DIRECTIVE:
Render every line of the listing below as a Markdown table with the columns "Row" and "Line", numbering the rows in order and omitting blank lines.

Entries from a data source

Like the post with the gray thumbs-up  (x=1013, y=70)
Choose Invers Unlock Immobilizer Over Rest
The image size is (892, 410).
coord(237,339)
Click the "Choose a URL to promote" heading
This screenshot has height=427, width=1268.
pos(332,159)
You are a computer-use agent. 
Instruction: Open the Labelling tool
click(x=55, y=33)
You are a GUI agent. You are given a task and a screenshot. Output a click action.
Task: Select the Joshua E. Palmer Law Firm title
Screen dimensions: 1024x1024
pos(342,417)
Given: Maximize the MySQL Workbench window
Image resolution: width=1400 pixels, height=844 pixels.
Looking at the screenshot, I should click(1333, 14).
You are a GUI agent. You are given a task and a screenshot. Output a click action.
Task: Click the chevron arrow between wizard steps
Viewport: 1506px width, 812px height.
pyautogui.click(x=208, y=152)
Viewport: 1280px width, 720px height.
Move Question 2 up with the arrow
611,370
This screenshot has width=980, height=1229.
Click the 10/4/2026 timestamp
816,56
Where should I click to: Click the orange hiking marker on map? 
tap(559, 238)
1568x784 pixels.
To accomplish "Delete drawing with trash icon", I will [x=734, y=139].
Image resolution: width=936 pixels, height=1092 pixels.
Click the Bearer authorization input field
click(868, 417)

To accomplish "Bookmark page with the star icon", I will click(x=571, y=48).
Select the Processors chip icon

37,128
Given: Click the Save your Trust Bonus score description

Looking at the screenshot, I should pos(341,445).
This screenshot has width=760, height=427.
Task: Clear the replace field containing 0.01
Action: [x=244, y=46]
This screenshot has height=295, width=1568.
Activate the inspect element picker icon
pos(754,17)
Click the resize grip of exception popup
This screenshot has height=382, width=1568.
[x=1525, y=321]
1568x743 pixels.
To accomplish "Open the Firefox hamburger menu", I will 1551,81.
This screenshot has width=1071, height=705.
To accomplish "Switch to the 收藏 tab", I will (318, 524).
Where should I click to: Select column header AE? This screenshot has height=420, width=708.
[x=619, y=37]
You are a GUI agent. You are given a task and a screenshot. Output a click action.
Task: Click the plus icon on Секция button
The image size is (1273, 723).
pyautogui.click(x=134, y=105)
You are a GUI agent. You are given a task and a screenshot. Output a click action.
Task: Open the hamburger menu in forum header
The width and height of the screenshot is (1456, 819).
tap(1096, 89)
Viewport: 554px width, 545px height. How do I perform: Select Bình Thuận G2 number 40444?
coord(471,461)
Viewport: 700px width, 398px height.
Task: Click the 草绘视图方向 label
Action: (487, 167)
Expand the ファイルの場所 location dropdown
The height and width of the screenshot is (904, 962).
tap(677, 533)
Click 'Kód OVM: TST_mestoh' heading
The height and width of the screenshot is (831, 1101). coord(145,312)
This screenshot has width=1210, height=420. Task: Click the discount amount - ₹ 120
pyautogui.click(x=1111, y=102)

ANSWER TO THIS TASK:
| Row | Line |
|---|---|
| 1 | Like the post with the gray thumbs-up  (x=1013, y=70) |
| 2 | Choose Invers Unlock Immobilizer Over Rest |
| 3 | The image size is (892, 410). |
| 4 | coord(237,339) |
| 5 | Click the "Choose a URL to promote" heading |
| 6 | This screenshot has height=427, width=1268. |
| 7 | pos(332,159) |
| 8 | You are a computer-use agent.  |
| 9 | Instruction: Open the Labelling tool |
| 10 | click(x=55, y=33) |
| 11 | You are a GUI agent. You are given a task and a screenshot. Output a click action. |
| 12 | Task: Select the Joshua E. Palmer Law Firm title |
| 13 | Screen dimensions: 1024x1024 |
| 14 | pos(342,417) |
| 15 | Given: Maximize the MySQL Workbench window |
| 16 | Image resolution: width=1400 pixels, height=844 pixels. |
| 17 | Looking at the screenshot, I should click(1333, 14). |
| 18 | You are a GUI agent. You are given a task and a screenshot. Output a click action. |
| 19 | Task: Click the chevron arrow between wizard steps |
| 20 | Viewport: 1506px width, 812px height. |
| 21 | pyautogui.click(x=208, y=152) |
| 22 | Viewport: 1280px width, 720px height. |
| 23 | Move Question 2 up with the arrow |
| 24 | 611,370 |
| 25 | This screenshot has width=980, height=1229. |
| 26 | Click the 10/4/2026 timestamp |
| 27 | 816,56 |
| 28 | Where should I click to: Click the orange hiking marker on map?  |
| 29 | tap(559, 238) |
| 30 | 1568x784 pixels. |
| 31 | To accomplish "Delete drawing with trash icon", I will [x=734, y=139]. |
| 32 | Image resolution: width=936 pixels, height=1092 pixels. |
| 33 | Click the Bearer authorization input field |
| 34 | click(868, 417) |
| 35 | To accomplish "Bookmark page with the star icon", I will click(x=571, y=48). |
| 36 | Select the Processors chip icon |
| 37 | 37,128 |
| 38 | Given: Click the Save your Trust Bonus score description |
| 39 | Looking at the screenshot, I should pos(341,445). |
| 40 | This screenshot has width=760, height=427. |
| 41 | Task: Clear the replace field containing 0.01 |
| 42 | Action: [x=244, y=46] |
| 43 | This screenshot has height=295, width=1568. |
| 44 | Activate the inspect element picker icon |
| 45 | pos(754,17) |
| 46 | Click the resize grip of exception popup |
| 47 | This screenshot has height=382, width=1568. |
| 48 | [x=1525, y=321] |
| 49 | 1568x743 pixels. |
| 50 | To accomplish "Open the Firefox hamburger menu", I will 1551,81. |
| 51 | This screenshot has width=1071, height=705. |
| 52 | To accomplish "Switch to the 收藏 tab", I will (318, 524). |
| 53 | Where should I click to: Select column header AE? This screenshot has height=420, width=708. |
| 54 | [x=619, y=37] |
| 55 | You are a GUI agent. You are given a task and a screenshot. Output a click action. |
| 56 | Task: Click the plus icon on Секция button |
| 57 | The image size is (1273, 723). |
| 58 | pyautogui.click(x=134, y=105) |
| 59 | You are a GUI agent. You are given a task and a screenshot. Output a click action. |
| 60 | Task: Open the hamburger menu in forum header |
| 61 | The width and height of the screenshot is (1456, 819). |
| 62 | tap(1096, 89) |
| 63 | Viewport: 554px width, 545px height. How do I perform: Select Bình Thuận G2 number 40444? |
| 64 | coord(471,461) |
| 65 | Viewport: 700px width, 398px height. |
| 66 | Task: Click the 草绘视图方向 label |
| 67 | Action: (487, 167) |
| 68 | Expand the ファイルの場所 location dropdown |
| 69 | The height and width of the screenshot is (904, 962). |
| 70 | tap(677, 533) |
| 71 | Click 'Kód OVM: TST_mestoh' heading |
| 72 | The height and width of the screenshot is (831, 1101). coord(145,312) |
| 73 | This screenshot has width=1210, height=420. Task: Click the discount amount - ₹ 120 |
| 74 | pyautogui.click(x=1111, y=102) |